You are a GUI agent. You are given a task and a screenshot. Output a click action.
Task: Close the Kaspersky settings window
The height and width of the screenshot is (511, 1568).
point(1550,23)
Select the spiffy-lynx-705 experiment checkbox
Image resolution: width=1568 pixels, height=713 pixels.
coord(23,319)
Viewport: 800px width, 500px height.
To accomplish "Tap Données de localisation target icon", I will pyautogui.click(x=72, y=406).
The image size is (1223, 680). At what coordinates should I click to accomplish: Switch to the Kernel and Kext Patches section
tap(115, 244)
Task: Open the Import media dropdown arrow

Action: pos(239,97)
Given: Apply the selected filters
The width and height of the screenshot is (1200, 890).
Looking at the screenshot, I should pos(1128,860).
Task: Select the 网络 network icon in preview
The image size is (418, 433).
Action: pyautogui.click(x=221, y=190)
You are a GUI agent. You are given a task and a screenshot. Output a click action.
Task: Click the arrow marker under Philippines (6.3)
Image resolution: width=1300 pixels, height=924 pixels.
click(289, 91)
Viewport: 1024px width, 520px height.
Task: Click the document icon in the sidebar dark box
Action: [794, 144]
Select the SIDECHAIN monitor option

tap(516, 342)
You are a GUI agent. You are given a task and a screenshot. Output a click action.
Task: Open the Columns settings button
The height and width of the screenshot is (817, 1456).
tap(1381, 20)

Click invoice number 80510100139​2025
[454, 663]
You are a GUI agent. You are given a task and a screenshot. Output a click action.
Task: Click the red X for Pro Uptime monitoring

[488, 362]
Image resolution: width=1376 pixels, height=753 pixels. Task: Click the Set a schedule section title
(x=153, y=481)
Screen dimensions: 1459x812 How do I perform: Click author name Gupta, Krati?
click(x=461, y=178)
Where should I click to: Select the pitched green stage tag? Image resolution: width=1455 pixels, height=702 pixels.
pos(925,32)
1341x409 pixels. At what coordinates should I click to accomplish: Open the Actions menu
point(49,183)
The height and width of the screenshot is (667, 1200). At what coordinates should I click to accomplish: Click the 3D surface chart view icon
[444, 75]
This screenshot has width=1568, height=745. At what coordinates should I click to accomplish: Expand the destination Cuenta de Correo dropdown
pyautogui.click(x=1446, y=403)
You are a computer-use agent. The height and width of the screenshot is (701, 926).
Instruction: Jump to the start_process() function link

**Aim of the task**
Reproduce without change every line of the entries above, from the one containing "This screenshot has" through the last.

**Solution for this exercise**
This screenshot has width=1568, height=745. At what coordinates should I click to accomplish: Expand the destination Cuenta de Correo dropdown
pyautogui.click(x=1446, y=403)
You are a computer-use agent. The height and width of the screenshot is (701, 926).
Instruction: Jump to the start_process() function link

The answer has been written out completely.